PROBLEM TO WORK ON:
What is the number of lines in the following data that contain "resolution"? Answer with the number alone.

[Opening DATA FOR ANALYSIS section]

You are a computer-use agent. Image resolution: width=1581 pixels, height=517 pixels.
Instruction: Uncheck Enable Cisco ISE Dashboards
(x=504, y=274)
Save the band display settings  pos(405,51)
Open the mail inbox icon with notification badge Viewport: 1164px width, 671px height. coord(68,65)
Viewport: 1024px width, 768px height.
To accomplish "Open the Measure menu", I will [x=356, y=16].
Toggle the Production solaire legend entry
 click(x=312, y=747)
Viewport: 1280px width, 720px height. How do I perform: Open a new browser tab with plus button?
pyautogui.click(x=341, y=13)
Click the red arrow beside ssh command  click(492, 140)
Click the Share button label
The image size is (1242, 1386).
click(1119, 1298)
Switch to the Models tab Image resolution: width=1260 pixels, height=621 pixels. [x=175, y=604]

[Closing DATA FOR ANALYSIS section]

SOLUTION FOR THIS TASK:
2